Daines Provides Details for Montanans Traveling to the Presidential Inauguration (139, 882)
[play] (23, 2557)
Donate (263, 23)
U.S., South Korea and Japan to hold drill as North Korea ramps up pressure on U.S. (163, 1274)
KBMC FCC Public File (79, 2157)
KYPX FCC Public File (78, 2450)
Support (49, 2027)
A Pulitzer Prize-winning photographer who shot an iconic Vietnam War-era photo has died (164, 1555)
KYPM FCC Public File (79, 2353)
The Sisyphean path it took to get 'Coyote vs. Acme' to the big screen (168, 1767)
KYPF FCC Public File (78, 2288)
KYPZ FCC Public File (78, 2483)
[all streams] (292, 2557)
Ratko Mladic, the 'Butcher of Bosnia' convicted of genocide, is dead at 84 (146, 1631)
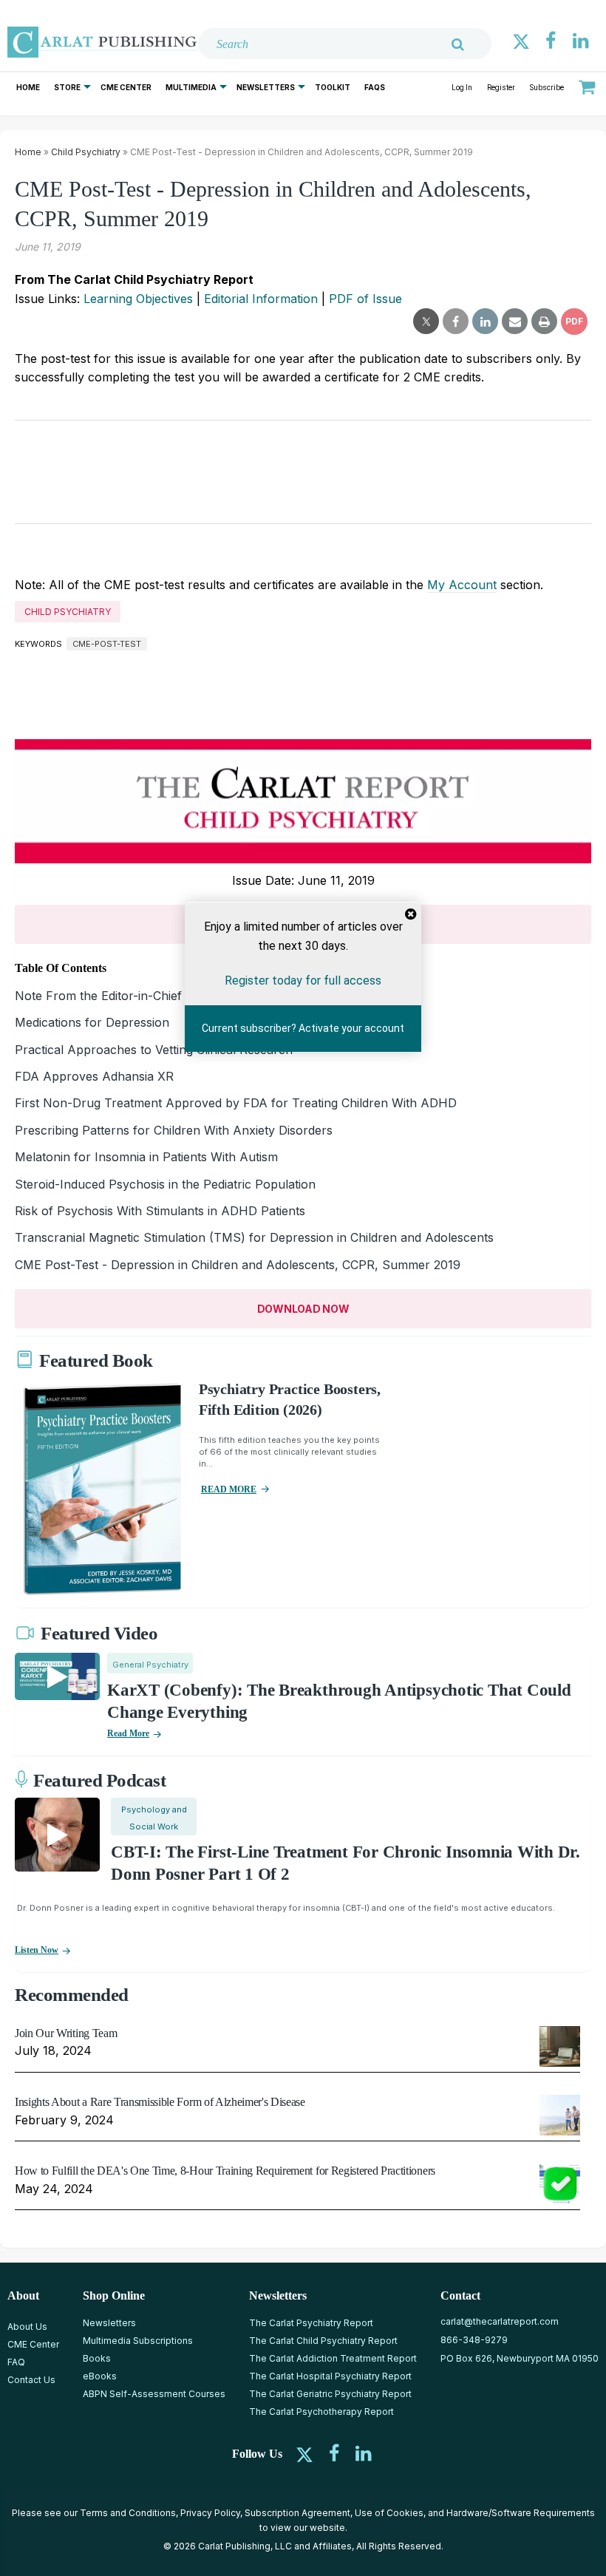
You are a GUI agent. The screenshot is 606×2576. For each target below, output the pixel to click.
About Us (27, 2326)
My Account (462, 584)
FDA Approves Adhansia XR (94, 1076)
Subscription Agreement (297, 2512)
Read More (128, 1733)
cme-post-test (106, 644)
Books (97, 2358)
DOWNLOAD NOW (303, 1308)
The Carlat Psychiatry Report (311, 2322)
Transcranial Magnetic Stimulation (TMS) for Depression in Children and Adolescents (254, 1237)
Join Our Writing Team (66, 2033)
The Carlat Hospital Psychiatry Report (330, 2376)
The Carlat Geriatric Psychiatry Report (330, 2393)
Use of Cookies (389, 2512)
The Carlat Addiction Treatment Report (333, 2358)
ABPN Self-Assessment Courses (154, 2393)
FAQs (374, 87)
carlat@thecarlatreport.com (499, 2321)
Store (67, 87)
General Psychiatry (150, 1664)
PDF (574, 321)
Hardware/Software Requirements (520, 2512)
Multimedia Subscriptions (138, 2340)
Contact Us (31, 2379)
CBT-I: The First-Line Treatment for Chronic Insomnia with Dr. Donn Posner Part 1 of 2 (345, 1863)
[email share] (515, 321)
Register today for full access (303, 980)
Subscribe (547, 88)
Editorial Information (261, 298)
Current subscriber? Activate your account (303, 1028)
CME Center (126, 87)
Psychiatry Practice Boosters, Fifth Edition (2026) (290, 1399)
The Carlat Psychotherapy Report (321, 2411)
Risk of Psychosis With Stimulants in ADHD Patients (160, 1210)
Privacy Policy (210, 2512)
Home (28, 87)
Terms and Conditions (128, 2512)
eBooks (100, 2376)
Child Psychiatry (85, 151)
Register (501, 88)
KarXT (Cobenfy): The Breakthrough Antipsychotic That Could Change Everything (339, 1701)
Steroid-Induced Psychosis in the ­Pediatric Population (165, 1184)
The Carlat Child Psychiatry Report (323, 2340)
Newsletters (265, 87)
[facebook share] (456, 321)
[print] (544, 321)
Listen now (36, 1949)
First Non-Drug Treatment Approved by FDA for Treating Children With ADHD (236, 1102)
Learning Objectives (138, 298)
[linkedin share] (485, 321)
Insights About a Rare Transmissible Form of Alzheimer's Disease (160, 2102)
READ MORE (228, 1489)
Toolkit (332, 87)
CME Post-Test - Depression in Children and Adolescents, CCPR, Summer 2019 (237, 1264)
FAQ (16, 2362)
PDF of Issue (365, 298)
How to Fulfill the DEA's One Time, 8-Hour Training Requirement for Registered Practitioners (225, 2170)
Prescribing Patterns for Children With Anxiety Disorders (174, 1130)
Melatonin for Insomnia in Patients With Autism (146, 1156)
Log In (462, 88)
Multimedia (191, 87)
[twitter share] (426, 321)
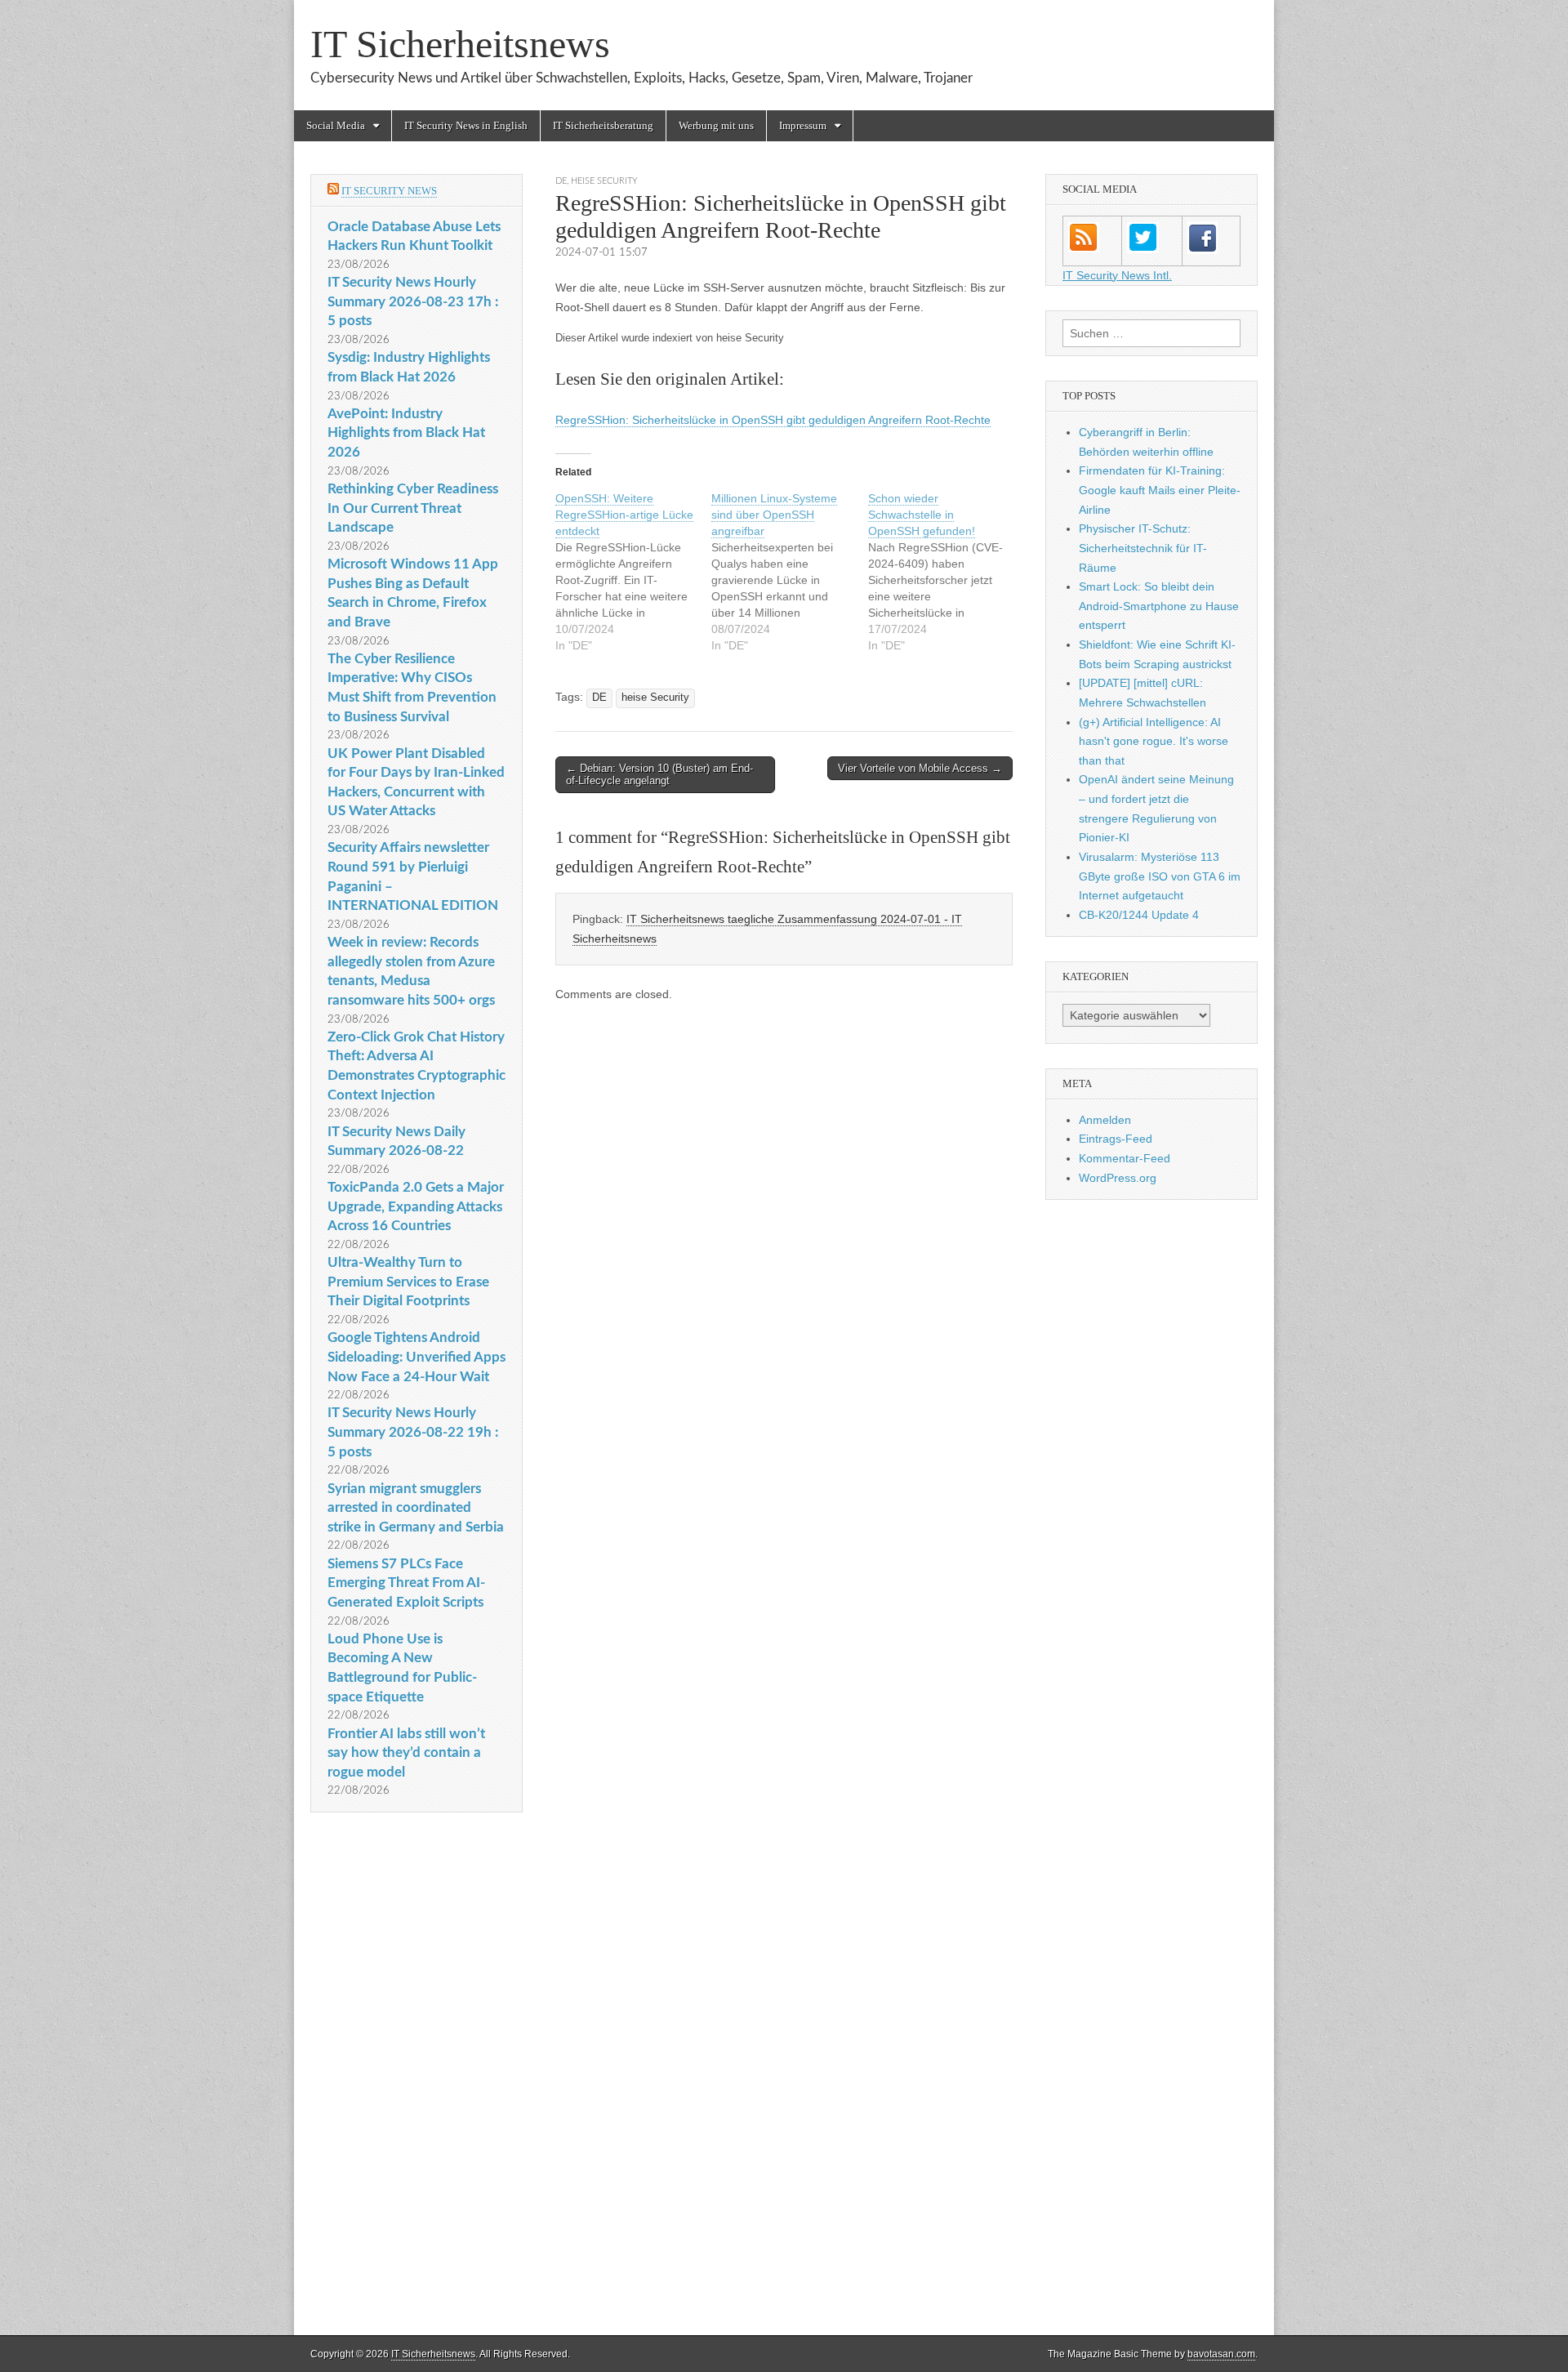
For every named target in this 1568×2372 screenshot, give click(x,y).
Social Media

**TASK TO COMPLETE:** Repeat all the data as it stands, dropping any images it holds.

**SOLUTION TO THE EXERCISE:**
Daines Provides Details for Montanans Traveling to the Presidential Inauguration (139, 882)
[play] (23, 2557)
Donate (263, 23)
U.S., South Korea and Japan to hold drill as North Korea ramps up pressure on U.S. (163, 1274)
KBMC FCC Public File (79, 2157)
KYPX FCC Public File (78, 2450)
Support (49, 2027)
A Pulitzer Prize-winning photographer who shot an iconic Vietnam War-era photo has died (164, 1555)
KYPM FCC Public File (79, 2353)
The Sisyphean path it took to get 'Coyote vs. Acme' to the big screen (168, 1767)
KYPF FCC Public File (78, 2288)
KYPZ FCC Public File (78, 2483)
[all streams] (292, 2557)
Ratko Mladic, the 'Butcher of Bosnia' convicted of genocide, is dead at 84 (146, 1631)
You are a GUI agent. The screenshot is 606×2576. For each target below, output the pixel to click.
About Us (27, 2326)
My Account (462, 584)
FDA Approves Adhansia XR (94, 1076)
Subscription Agreement (297, 2512)
Read More (128, 1733)
cme-post-test (106, 644)
Books (97, 2358)
DOWNLOAD NOW (303, 1308)
The Carlat Psychiatry Report (311, 2322)
Transcranial Magnetic Stimulation (TMS) for Depression in Children and Adolescents (254, 1237)
Join Our Writing Team (66, 2033)
The Carlat Hospital Psychiatry Report (330, 2376)
The Carlat Geriatric Psychiatry Report (330, 2393)
Use of Cookies (389, 2512)
The Carlat Addiction Treatment Report (333, 2358)
ABPN Self-Assessment Courses (154, 2393)
FAQs (374, 87)
carlat@thecarlatreport.com (499, 2321)
Store (67, 87)
General Psychiatry (150, 1664)
PDF (574, 321)
Hardware/Software Requirements (520, 2512)
Multimedia Subscriptions (138, 2340)
Contact Us (31, 2379)
CBT-I: The First-Line Treatment for Chronic Insomnia with Dr. Donn Posner Part 1 of 2 (345, 1863)
[email share] (515, 321)
Register today for full access (303, 980)
Subscribe (547, 88)
Editorial Information (261, 298)
Current subscriber? Activate your account (303, 1028)
CME Center (126, 87)
Psychiatry Practice Boosters, Fifth Edition (2026) (290, 1399)
The Carlat Psychotherapy Report (321, 2411)
Risk of Psychosis With Stimulants in ADHD Patients (160, 1210)
Privacy Policy (210, 2512)
Home (28, 87)
Terms and Conditions (128, 2512)
eBooks (100, 2376)
Child Psychiatry (85, 151)
Register (501, 88)
KarXT (Cobenfy): The Breakthrough Antipsychotic That Could Change Everything (339, 1701)
Steroid-Induced Psychosis in the ­Pediatric Population (165, 1184)
The Carlat Child Psychiatry Report (323, 2340)
Newsletters (265, 87)
[facebook share] (456, 321)
[print] (544, 321)
Listen now (36, 1949)
First Non-Drug Treatment Approved by FDA for Treating Children With ADHD (236, 1102)
Learning Objectives (138, 298)
[linkedin share] (485, 321)
Insights About a Rare Transmissible Form of Alzheimer's Disease (160, 2102)
READ MORE (228, 1489)
Toolkit (332, 87)
CME Post-Test - Depression in Children and Adolescents, CCPR, Summer 2019 (237, 1264)
FAQ (16, 2362)
PDF of Issue (365, 298)
How to Fulfill the DEA's One Time, 8-Hour Training Requirement for Registered Practitioners (225, 2170)
Prescribing Patterns for Children With Anxiety Disorders (174, 1130)
Melatonin for Insomnia in Patients With Autism (146, 1156)
Log In (462, 88)
Multimedia (191, 87)
[twitter share] (426, 321)
For every named target in this 1568×2372 screenshot, give click(x,y).
Social Media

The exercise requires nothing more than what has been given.